Para Affonso, do ITS-Rio, o foco das ações precisa ser não o tamanho das empresas ou como elas alcançaram a posição dominante, mas como elas mantêm seu status. “Ter predominância num mercado não é necessariamente ilícito. É importante entender quais as condutas que a empresa adota para manter a posição e impedir a entrada de novos competidores”, diz. Nesse sentido, a investigação antitruste contra o Google deve olhar para os contratos com parceiros e determinar se isso impediu os concorrentes de competir. Adversários no mercado de buscas, como a americana DuckDuckGo, a alemã Ecosia e as francesas Lilo e Qwant, assinaram uma carta aberta à vice-presidente executiva da Comissão Europeia, Margrethe Vestager, para que ela dê atenção à dominância da empresa no mercado de buscas.
E A INOVAÇÃO?
Uma das preocupações dos reguladores é com a redução da inovação. Em um artigo publicado na revista MIT Technology Review, Alec Stapp, diretor de política e tecnologia do think tank Instituto de Política Progressiva — organização que recebe doações de Amazon, Facebook e Google —, argumenta que a inovação não está morta por causa do tamanho das empresas, tampouco houve prejuízo para o consumidor. Ele cita o caso do Zoom, aplicativo de videoconferências que cresceu mesmo enfrentando concorrência acirrada de empresas como Google e Microsoft. O Zoom tinha 10 milhões de participantes em reuniões diárias em dezembro e passou para 300 milhões em abril de 2020, impulsionado pela pandemia. Stapp também critica o relatório do Congresso americano que defende a divisão dos gigantes da tecnologia. Para ele, isso dissolveria as plataformas e tornaria inviáveis os negócios.

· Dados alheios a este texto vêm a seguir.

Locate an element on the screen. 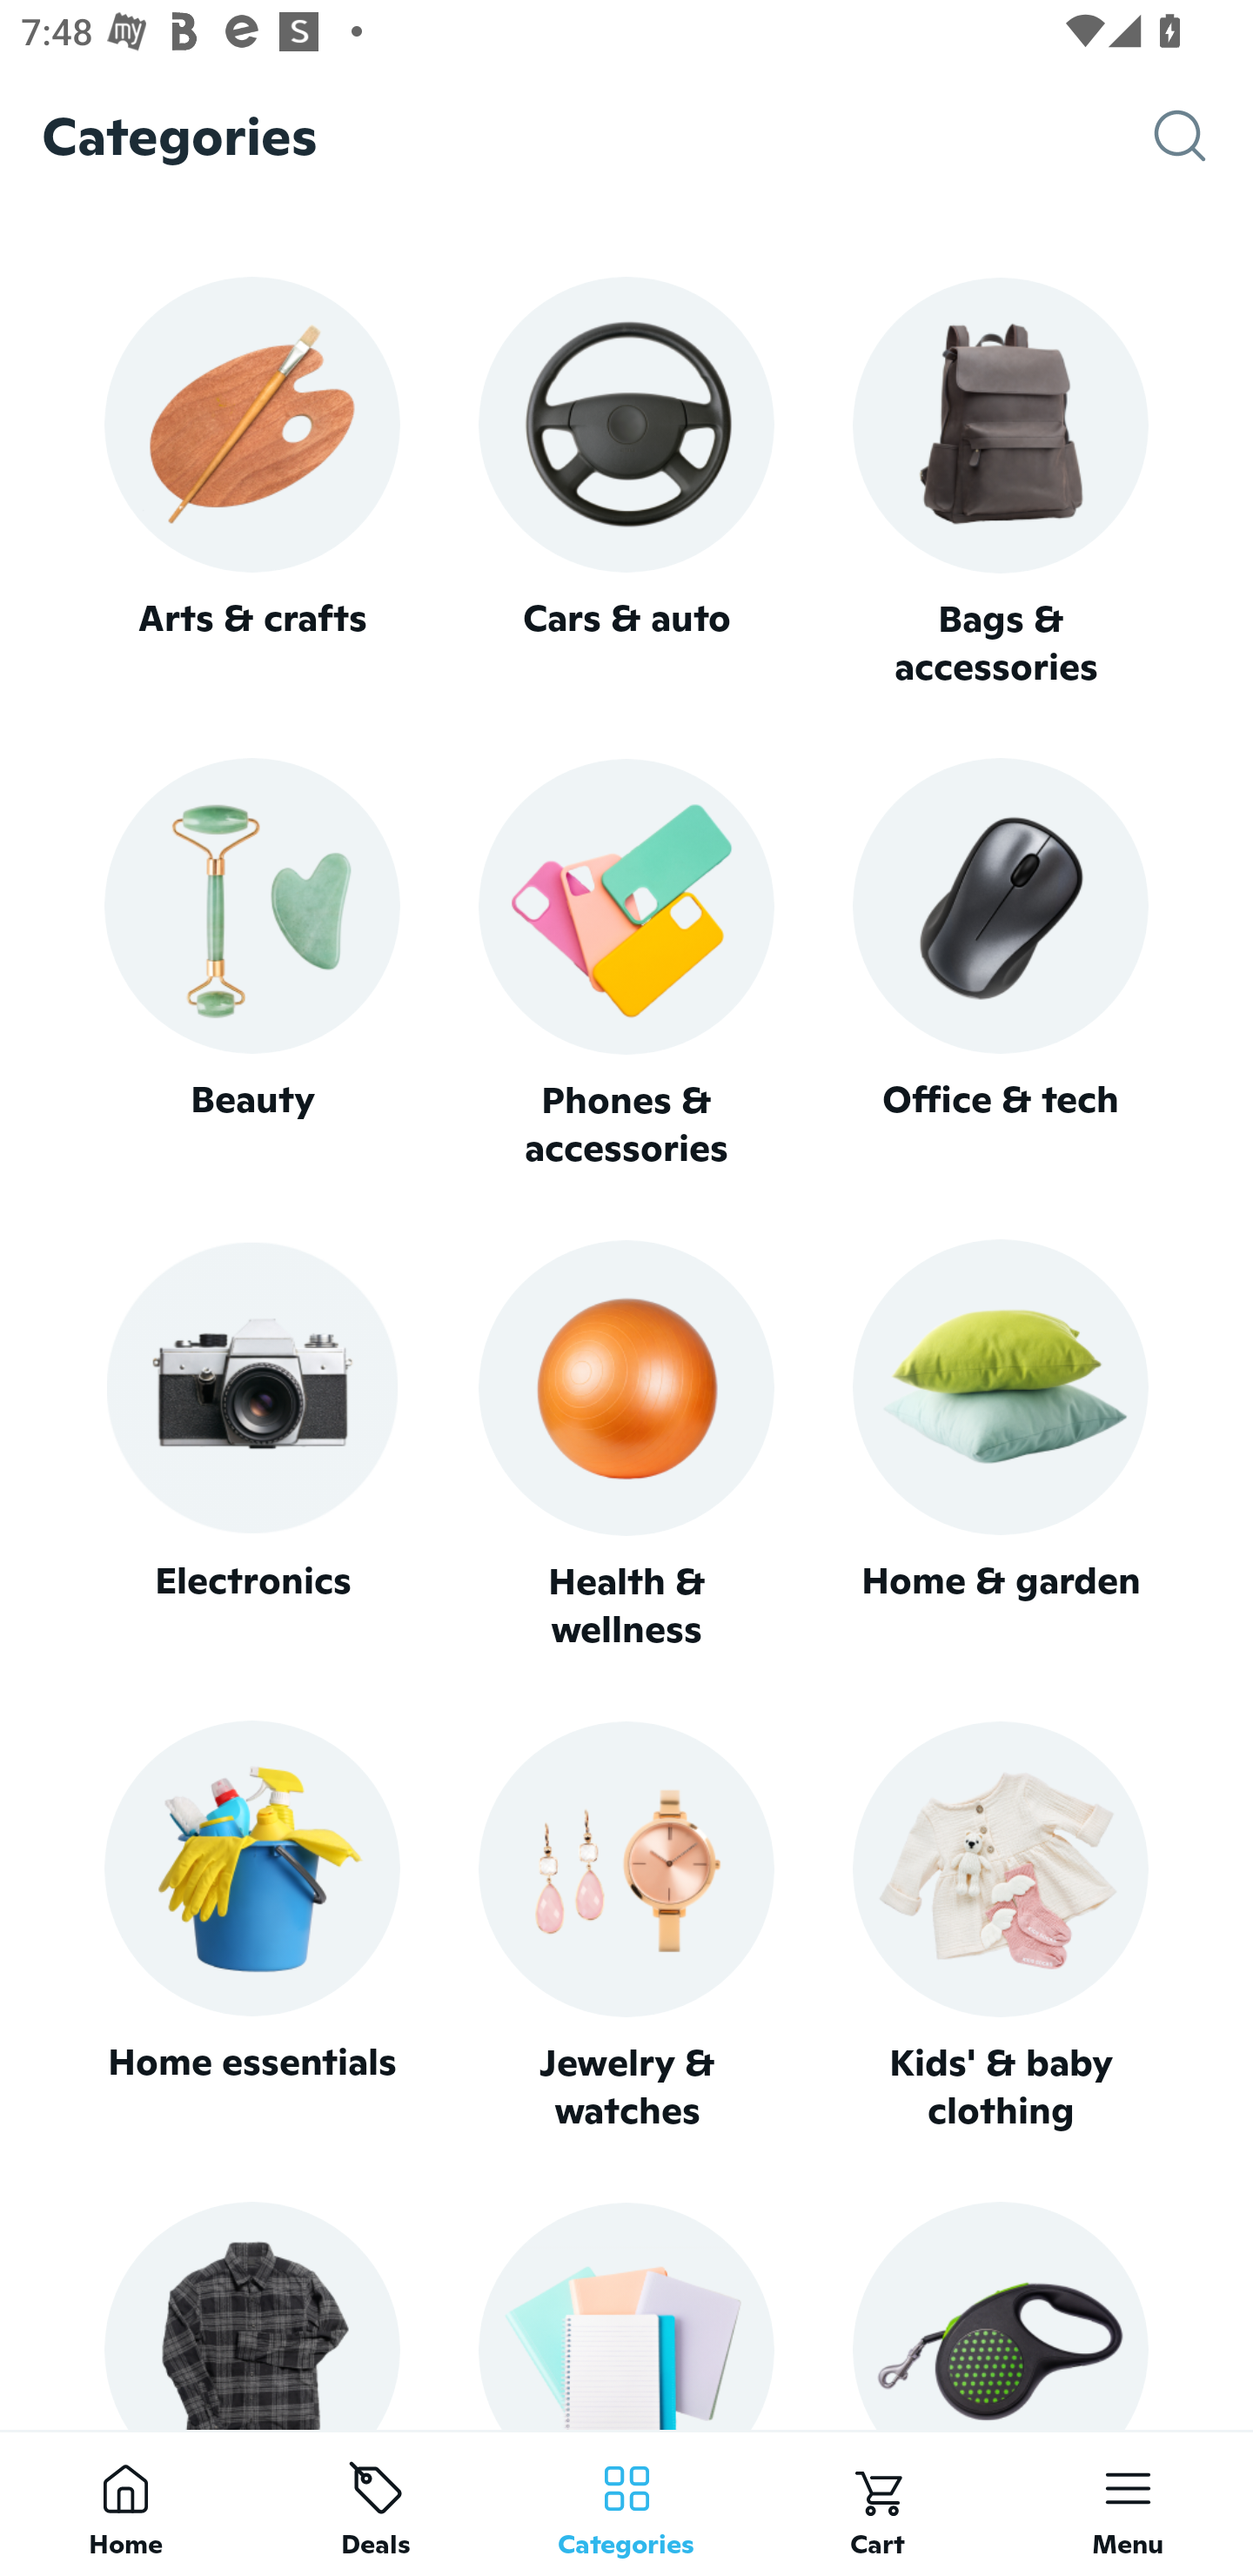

Para Gene Munster, sócio executivo na firma de capital de risco Loup Ventures, não existe uma barreira à inovação com a dominância dessas empresas. “As plataformas ajudam a acelerar a inovação, permitindo que pequenas empresas fiquem maiores”, diz. “O desafio da inovação em setores como transporte e energia é difícil de ser solucionado por startups, pois requer muito dinheiro.” Munster acredita que os gigantes vão sobreviver ao risco regulatório. A razão para isso é que os consumidores não apenas querem os serviços das empresas mas precisam deles e, por isso, as autoridades não podem puni-las de maneira muito dura. Os gigantes da tecnologia não vão deixar de existir de uma hora para a outra. Mas será um caminho com muitos obstáculos.